Bond opened his folding knife, cut the man’s shirt with the razor-sharp blade and bound a wool strip round his arm. With a stick he found just off the lay-by he made a tourniquet and applied it. He leant down and wiped sweat from the man’s face. ‘Where is he going?’
Gasping, his face a mask of agony, he rambled in Serbo-Croatian. Then, realising who Bond was, he said, ‘You will call my brother… You must take me to the hospital. I will tell you a place to go.’
‘I need to know where he went.’
‘I didn’t say nothing. He tried. But I didn’t tell nothing about you.’

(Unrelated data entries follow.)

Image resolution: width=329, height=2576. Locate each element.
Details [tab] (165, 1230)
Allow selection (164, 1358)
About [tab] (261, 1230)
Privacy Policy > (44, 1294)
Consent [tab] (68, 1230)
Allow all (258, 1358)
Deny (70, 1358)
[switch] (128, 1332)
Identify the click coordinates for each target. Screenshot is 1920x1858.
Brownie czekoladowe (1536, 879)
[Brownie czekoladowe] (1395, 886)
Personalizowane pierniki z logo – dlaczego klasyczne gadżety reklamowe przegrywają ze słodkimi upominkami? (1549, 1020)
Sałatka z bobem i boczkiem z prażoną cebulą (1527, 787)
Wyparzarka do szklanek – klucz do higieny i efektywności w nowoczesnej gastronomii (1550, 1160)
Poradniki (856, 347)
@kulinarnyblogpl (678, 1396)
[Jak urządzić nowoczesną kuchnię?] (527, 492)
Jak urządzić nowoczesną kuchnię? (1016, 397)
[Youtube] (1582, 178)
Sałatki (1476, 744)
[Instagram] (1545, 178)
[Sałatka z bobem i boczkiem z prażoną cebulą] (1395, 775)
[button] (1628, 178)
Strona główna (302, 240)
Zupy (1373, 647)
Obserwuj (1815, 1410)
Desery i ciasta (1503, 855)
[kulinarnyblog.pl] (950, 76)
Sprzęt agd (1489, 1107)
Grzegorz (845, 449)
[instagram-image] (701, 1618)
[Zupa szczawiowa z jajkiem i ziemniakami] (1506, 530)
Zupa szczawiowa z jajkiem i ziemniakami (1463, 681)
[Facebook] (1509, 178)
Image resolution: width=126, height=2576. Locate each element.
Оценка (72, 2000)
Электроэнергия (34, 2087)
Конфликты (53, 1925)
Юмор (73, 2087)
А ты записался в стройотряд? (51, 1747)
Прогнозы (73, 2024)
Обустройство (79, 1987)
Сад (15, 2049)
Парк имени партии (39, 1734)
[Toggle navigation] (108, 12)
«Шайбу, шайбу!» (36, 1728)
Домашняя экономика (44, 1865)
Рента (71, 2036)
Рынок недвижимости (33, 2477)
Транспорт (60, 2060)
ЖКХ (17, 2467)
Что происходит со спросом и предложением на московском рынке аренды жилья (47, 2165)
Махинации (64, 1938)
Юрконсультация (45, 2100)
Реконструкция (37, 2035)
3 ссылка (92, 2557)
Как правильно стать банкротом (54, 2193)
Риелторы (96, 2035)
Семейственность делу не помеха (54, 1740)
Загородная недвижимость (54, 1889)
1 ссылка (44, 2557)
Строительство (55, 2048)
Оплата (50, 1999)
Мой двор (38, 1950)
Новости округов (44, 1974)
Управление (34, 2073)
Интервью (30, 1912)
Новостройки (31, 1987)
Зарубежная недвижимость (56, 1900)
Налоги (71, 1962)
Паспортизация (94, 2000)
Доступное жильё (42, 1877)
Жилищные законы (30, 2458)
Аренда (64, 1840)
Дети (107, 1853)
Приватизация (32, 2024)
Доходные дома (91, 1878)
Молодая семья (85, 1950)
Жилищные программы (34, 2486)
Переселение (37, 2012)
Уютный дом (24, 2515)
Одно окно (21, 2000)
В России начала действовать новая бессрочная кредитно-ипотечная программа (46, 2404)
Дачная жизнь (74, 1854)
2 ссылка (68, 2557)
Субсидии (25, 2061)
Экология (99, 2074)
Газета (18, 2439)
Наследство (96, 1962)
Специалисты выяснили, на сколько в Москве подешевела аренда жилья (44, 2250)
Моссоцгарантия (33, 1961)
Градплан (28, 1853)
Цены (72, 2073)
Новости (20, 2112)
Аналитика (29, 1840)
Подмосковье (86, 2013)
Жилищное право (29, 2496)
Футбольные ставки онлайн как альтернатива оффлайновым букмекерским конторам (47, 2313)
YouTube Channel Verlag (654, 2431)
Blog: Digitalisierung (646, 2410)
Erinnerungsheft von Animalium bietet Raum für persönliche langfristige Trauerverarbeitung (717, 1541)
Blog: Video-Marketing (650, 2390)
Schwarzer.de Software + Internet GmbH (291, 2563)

The boy had spilt out everything he knew about the operation, of course, but that wasn’t the issue now. Bond said, ‘Where did he go?’
‘The hospital… Take me and I will tell you.’
‘Tell me or you’ll die in five minutes,’ Bond said evenly, loosening the tourniquet on his right arm. Blood cascaded.
The young man blinked away tears. ‘All right! You bastard! He ask how to get to E Seven-five, the fast road from Highway Twenty-one. That will take him to Hungary. He is going north. Please!’
Bond tightened the tourniquet again. He knew, of course, that the Irishman wasn’t going north: the man was a cruel and clever tactician. He didn’t need directions. Bond saw his own devotion to tradecraft in the Irishman. Even before he had arrived in Serbia the man would have memorised the geography around Novi Sad. He’d go southon Highway 21, the only major road nearby. He’d be making for Belgrade or an evacuation site in the area.